# EXERCISE PROMPT
Restate word for word the lines of the material below, from the line with "خدمات (129, 79)" to the line with "صفحه اول (942, 11)", both lines included, and no others.
◆ ◆ ◆
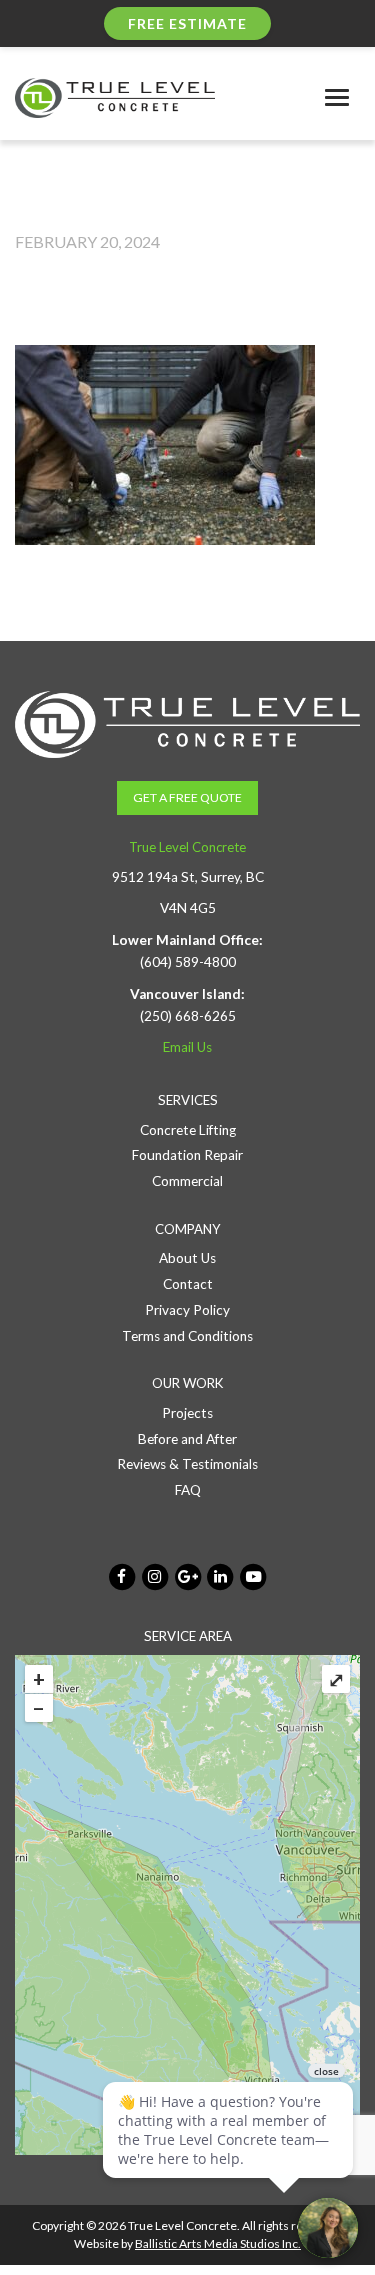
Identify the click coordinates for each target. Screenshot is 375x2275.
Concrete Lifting (188, 1130)
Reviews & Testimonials (187, 1464)
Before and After (187, 1439)
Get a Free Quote (187, 797)
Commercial (187, 1181)
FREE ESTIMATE (187, 23)
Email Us (187, 1047)
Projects (187, 1413)
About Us (187, 1258)
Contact (188, 1284)
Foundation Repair (187, 1155)
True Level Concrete (187, 847)
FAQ (188, 1490)
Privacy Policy (187, 1310)
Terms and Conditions (187, 1336)
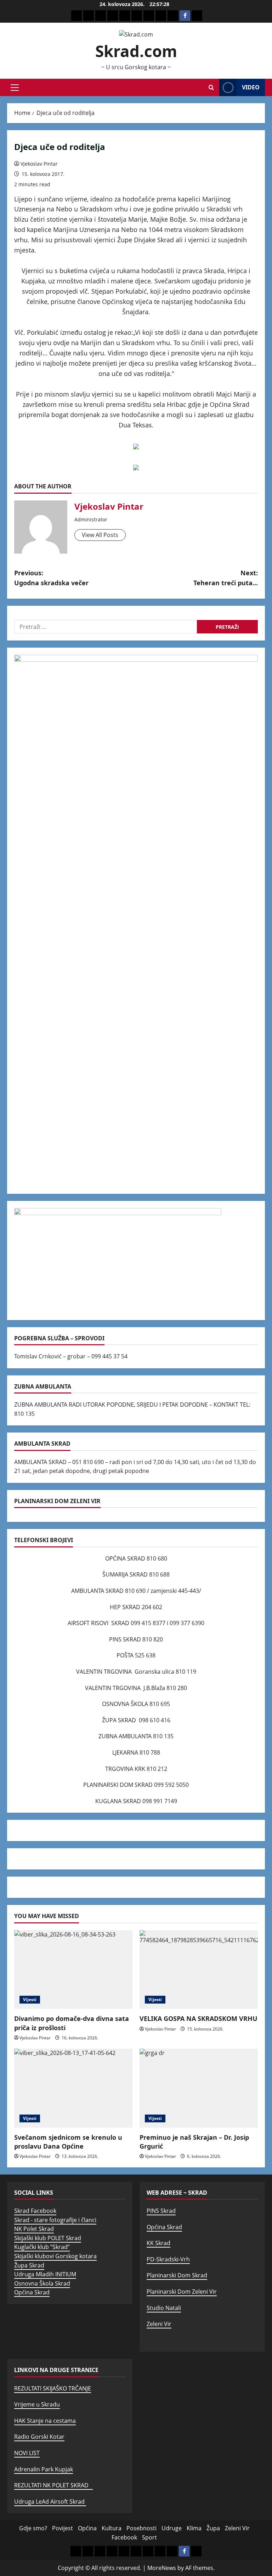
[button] (14, 87)
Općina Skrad (32, 2292)
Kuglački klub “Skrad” (42, 2247)
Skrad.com (136, 51)
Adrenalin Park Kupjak (43, 2469)
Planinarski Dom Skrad (177, 2275)
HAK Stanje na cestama (45, 2421)
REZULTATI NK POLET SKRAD (53, 2485)
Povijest (62, 2528)
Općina (87, 2528)
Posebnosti (141, 2528)
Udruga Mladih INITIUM (45, 2274)
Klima (194, 2528)
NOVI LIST (27, 2453)
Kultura (111, 2528)
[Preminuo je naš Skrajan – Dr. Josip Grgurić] (199, 2088)
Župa (213, 2528)
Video (251, 87)
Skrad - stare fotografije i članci (55, 2220)
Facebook (124, 2537)
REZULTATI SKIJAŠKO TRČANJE (52, 2388)
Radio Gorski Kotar (39, 2437)
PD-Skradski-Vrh (168, 2259)
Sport (149, 2537)
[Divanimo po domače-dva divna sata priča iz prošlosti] (73, 1969)
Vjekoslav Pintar (39, 163)
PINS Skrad (161, 2211)
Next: (225, 578)
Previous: (51, 578)
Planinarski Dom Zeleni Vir (182, 2291)
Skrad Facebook (35, 2211)
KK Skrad (158, 2243)
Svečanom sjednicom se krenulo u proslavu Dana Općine (68, 2141)
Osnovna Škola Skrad (42, 2283)
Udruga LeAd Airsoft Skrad (50, 2501)
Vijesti (29, 1999)
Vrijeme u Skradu (37, 2404)
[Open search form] (211, 87)
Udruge (172, 2528)
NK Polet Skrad (34, 2229)
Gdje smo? (33, 2528)
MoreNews (161, 2568)
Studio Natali (164, 2308)
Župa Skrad (29, 2265)
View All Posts (100, 535)
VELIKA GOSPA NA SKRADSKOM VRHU (198, 2018)
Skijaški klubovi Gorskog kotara (55, 2256)
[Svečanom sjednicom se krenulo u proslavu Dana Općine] (73, 2088)
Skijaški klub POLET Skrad (47, 2238)
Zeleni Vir (159, 2324)
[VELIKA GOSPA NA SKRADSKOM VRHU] (199, 1969)
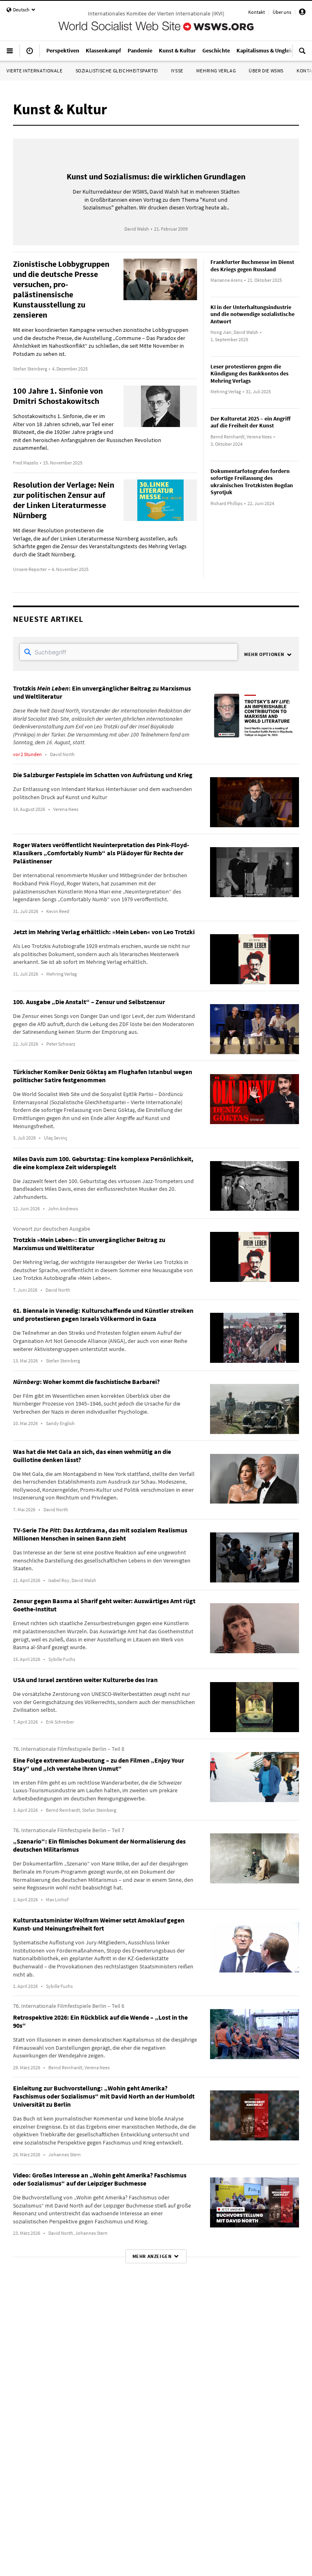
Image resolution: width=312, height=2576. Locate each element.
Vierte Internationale (34, 71)
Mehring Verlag (216, 71)
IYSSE (177, 71)
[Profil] (302, 13)
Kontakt (256, 12)
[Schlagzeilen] (29, 54)
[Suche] (302, 54)
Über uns (282, 12)
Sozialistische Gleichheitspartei (117, 71)
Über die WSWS (266, 71)
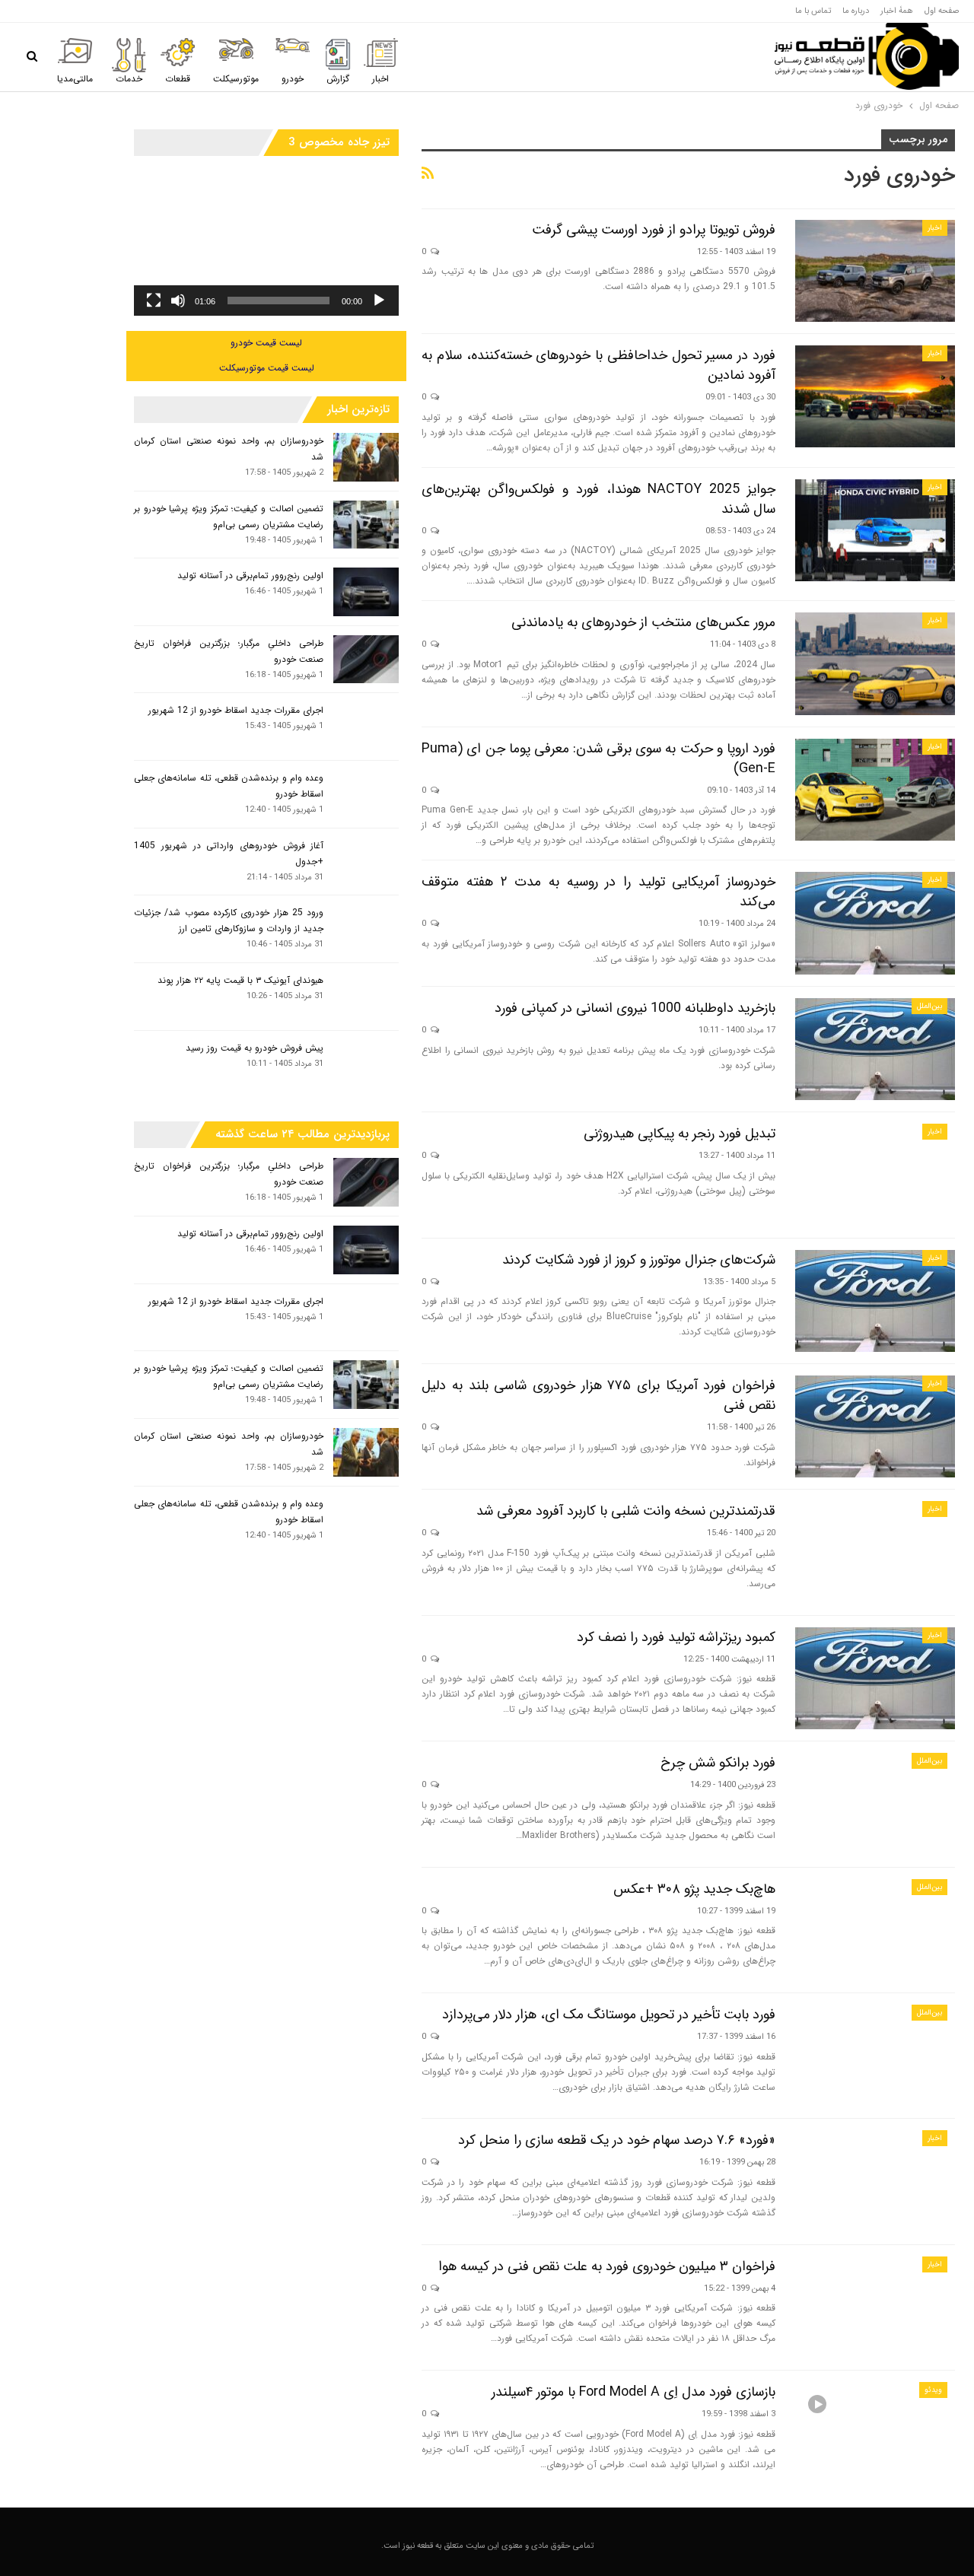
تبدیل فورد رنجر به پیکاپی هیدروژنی (679, 1133)
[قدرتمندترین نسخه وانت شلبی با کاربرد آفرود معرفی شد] (875, 1552)
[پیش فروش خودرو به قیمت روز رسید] (366, 1064)
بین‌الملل (929, 1006)
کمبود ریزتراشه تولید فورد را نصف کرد (676, 1637)
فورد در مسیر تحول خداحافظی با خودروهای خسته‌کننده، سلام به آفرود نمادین (598, 365)
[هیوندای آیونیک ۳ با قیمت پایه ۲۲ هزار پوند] (366, 996)
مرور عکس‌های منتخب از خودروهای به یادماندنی (643, 622)
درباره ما (855, 11)
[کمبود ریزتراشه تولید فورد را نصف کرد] (875, 1678)
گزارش (337, 79)
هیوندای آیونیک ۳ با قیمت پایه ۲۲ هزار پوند (240, 980)
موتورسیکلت (236, 79)
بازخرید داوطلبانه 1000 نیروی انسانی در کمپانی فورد (635, 1008)
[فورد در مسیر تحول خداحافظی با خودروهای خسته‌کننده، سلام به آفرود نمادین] (875, 396)
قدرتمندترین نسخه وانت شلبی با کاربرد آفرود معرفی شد (625, 1511)
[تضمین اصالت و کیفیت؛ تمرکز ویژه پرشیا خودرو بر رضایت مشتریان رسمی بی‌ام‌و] (366, 525)
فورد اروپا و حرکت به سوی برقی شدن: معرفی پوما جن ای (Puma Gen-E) (598, 758)
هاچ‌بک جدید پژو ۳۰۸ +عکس (694, 1889)
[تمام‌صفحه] (153, 300)
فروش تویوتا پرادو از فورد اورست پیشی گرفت (653, 229)
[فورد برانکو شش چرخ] (875, 1804)
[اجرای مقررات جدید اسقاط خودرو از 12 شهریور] (366, 726)
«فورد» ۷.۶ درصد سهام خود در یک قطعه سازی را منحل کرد (616, 2140)
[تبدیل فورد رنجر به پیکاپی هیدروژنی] (875, 1175)
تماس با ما (813, 11)
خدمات (129, 79)
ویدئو (933, 2390)
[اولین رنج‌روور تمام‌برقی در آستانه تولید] (366, 592)
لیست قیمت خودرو (266, 343)
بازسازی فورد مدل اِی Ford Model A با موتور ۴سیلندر (633, 2392)
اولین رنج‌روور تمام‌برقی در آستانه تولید (250, 575)
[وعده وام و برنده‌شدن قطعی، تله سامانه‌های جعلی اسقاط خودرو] (366, 794)
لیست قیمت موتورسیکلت (266, 368)
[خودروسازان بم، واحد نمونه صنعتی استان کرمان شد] (366, 457)
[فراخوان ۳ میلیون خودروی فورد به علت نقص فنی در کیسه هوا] (875, 2307)
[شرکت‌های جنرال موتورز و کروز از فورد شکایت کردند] (875, 1301)
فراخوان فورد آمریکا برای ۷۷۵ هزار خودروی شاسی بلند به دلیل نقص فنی (598, 1395)
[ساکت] (178, 300)
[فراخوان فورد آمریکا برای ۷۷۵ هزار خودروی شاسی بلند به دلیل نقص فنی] (875, 1426)
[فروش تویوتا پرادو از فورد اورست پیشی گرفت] (875, 271)
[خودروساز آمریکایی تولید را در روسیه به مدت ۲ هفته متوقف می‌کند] (875, 923)
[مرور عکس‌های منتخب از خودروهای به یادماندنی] (875, 663)
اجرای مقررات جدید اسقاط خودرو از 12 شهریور (235, 710)
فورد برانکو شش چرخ (717, 1762)
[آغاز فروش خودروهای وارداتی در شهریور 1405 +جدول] (366, 862)
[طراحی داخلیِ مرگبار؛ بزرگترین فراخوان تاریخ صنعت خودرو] (366, 659)
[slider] (278, 300)
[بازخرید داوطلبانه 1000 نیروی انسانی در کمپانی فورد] (875, 1049)
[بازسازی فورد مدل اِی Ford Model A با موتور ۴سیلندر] (875, 2433)
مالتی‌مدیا (75, 79)
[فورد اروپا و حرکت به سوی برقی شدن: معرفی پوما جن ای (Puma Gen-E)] (875, 790)
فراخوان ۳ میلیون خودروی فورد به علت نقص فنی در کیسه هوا (606, 2266)
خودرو (293, 79)
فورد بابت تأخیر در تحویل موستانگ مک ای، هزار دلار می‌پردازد (608, 2014)
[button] (266, 241)
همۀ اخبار (896, 11)
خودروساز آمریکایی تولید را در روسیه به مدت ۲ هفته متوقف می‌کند (598, 891)
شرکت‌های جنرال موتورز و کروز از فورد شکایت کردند (638, 1260)
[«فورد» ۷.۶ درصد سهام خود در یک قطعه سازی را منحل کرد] (875, 2181)
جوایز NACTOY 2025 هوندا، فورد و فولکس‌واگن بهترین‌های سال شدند (598, 499)
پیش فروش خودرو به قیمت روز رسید (254, 1048)
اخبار (380, 79)
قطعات (177, 79)
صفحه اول (942, 11)
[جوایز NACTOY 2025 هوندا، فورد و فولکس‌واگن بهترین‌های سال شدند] (875, 530)
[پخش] (379, 300)
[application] (266, 241)
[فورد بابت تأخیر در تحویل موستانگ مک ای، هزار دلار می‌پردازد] (875, 2056)
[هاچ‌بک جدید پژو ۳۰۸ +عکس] (875, 1930)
◆ ◆ ◆
# OUTPUT OF THE TASK
خدمات (129, 79)
ویدئو (933, 2390)
[اولین رنج‌روور تمام‌برقی در آستانه تولید] (366, 592)
لیست قیمت خودرو (266, 343)
بازسازی فورد مدل اِی Ford Model A با موتور ۴سیلندر (633, 2392)
اولین رنج‌روور تمام‌برقی در آستانه تولید (250, 575)
[وعده وام و برنده‌شدن قطعی، تله سامانه‌های جعلی اسقاط خودرو] (366, 794)
لیست قیمت موتورسیکلت (266, 368)
[خودروسازان بم، واحد نمونه صنعتی استان کرمان شد] (366, 457)
[فراخوان ۳ میلیون خودروی فورد به علت نقص فنی در کیسه هوا] (875, 2307)
[شرکت‌های جنرال موتورز و کروز از فورد شکایت کردند] (875, 1301)
فراخوان فورد آمریکا برای ۷۷۵ هزار خودروی شاسی بلند به دلیل نقص فنی (598, 1395)
[ساکت] (178, 300)
[فراخوان فورد آمریکا برای ۷۷۵ هزار خودروی شاسی بلند به دلیل نقص فنی] (875, 1426)
[فروش تویوتا پرادو از فورد اورست پیشی گرفت] (875, 271)
[خودروساز آمریکایی تولید را در روسیه به مدت ۲ هفته متوقف می‌کند] (875, 923)
[مرور عکس‌های منتخب از خودروهای به یادماندنی] (875, 663)
اجرای مقررات جدید اسقاط خودرو از 12 شهریور (235, 710)
فورد برانکو شش چرخ (717, 1762)
[آغاز فروش خودروهای وارداتی در شهریور 1405 +جدول] (366, 862)
[طراحی داخلیِ مرگبار؛ بزرگترین فراخوان تاریخ صنعت خودرو] (366, 659)
[slider] (278, 300)
[بازخرید داوطلبانه 1000 نیروی انسانی در کمپانی فورد] (875, 1049)
[بازسازی فورد مدل اِی Ford Model A با موتور ۴سیلندر] (875, 2433)
مالتی‌مدیا (75, 79)
[فورد اروپا و حرکت به سوی برقی شدن: معرفی پوما جن ای (Puma Gen-E)] (875, 790)
فراخوان ۳ میلیون خودروی فورد به علت نقص فنی در کیسه هوا (606, 2266)
خودرو (293, 79)
فورد بابت تأخیر در تحویل موستانگ مک ای، هزار دلار می‌پردازد (608, 2014)
[button] (266, 241)
همۀ اخبار (896, 11)
خودروساز آمریکایی تولید را در روسیه به مدت ۲ هفته متوقف می‌کند (598, 891)
شرکت‌های جنرال موتورز و کروز از فورد شکایت کردند (638, 1260)
[«فورد» ۷.۶ درصد سهام خود در یک قطعه سازی را منحل کرد] (875, 2181)
جوایز NACTOY 2025 هوندا، فورد و فولکس‌واگن بهترین‌های سال شدند (598, 499)
پیش فروش خودرو به قیمت روز رسید (254, 1048)
اخبار (380, 79)
قطعات (177, 79)
صفحه اول (942, 11)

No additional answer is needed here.